• **TRECHO CITADO**:
^^^^
Escritor vê campo de concentração a céu aberto no sul da Itália

MAURÍCIO SANTANA DIAS
ESPECIAL PARA A FOLHA, EM ROMA

Se "Gomorra" fosse apenas mais um romance-reportagem sobre uma organização criminosa qualquer, não estaria fazendo todo esse barulho. O livro de Roberto Saviano, 29, parte de uma exploração minuciosa dos meandros da Camorra para tentar entender como funcionam os mecanismos de economia e violência globalizada. Faz um salto do particular ao universal, e, por isso, concerne não só a uma região do sul da Itália, mas a todo o mundo.
Sua imagem inicial, a chuva de cadáveres que cai de um contêiner içado por uma grua no porto de Nápoles, remete num curto-circuito às pilhas de corpos de Auschwitz. No caso, os mortos são chineses que migraram para trabalhar na Itália por salários baixíssimos e pouparam o suficiente para que seus corpos fossem congelados, transportados e sepultados em algum pedaço de terra na China. Não deviam ser vistos, mas uma manobra mal feita os faz desabar do contêiner no colo do leitor. E não dá mais para fingir que eles não estão ali.
^^^^
• **MATERIAL FORNECIDO**:
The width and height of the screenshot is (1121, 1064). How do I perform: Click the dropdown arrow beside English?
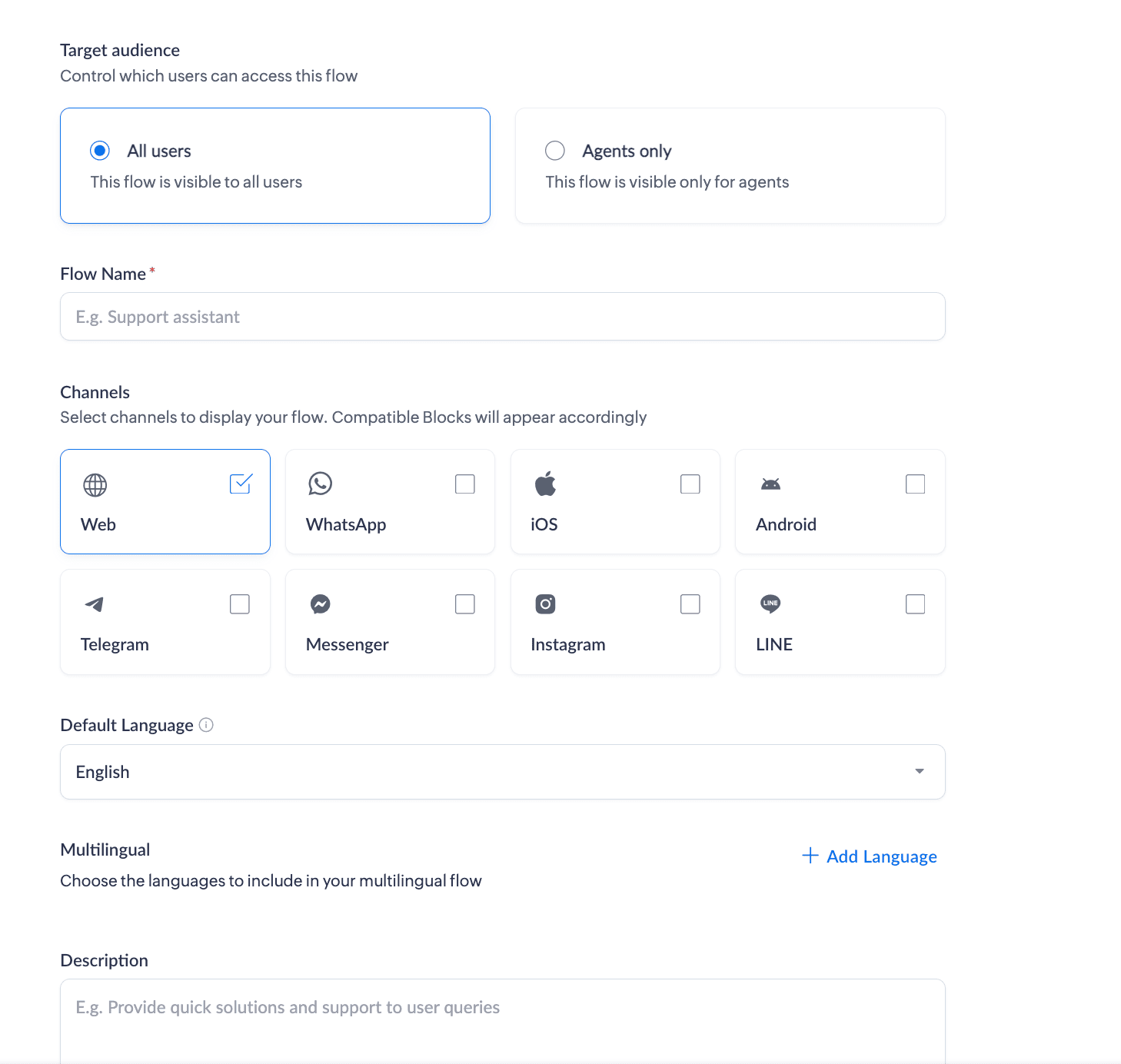pyautogui.click(x=920, y=771)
^^^^
• **OBJETIVO**: Transcreva o trecho citado desde "MAURÍCIO SANTANA DIAS" até "todo o mundo.", trocando "organização criminosa" por "facção mafiosa".

• **RESPOSTA COMPLETA**:
MAURÍCIO SANTANA DIAS
ESPECIAL PARA A FOLHA, EM ROMA

Se "Gomorra" fosse apenas mais um romance-reportagem sobre uma facção mafiosa qualquer, não estaria fazendo todo esse barulho. O livro de Roberto Saviano, 29, parte de uma exploração minuciosa dos meandros da Camorra para tentar entender como funcionam os mecanismos de economia e violência globalizada. Faz um salto do particular ao universal, e, por isso, concerne não só a uma região do sul da Itália, mas a todo o mundo.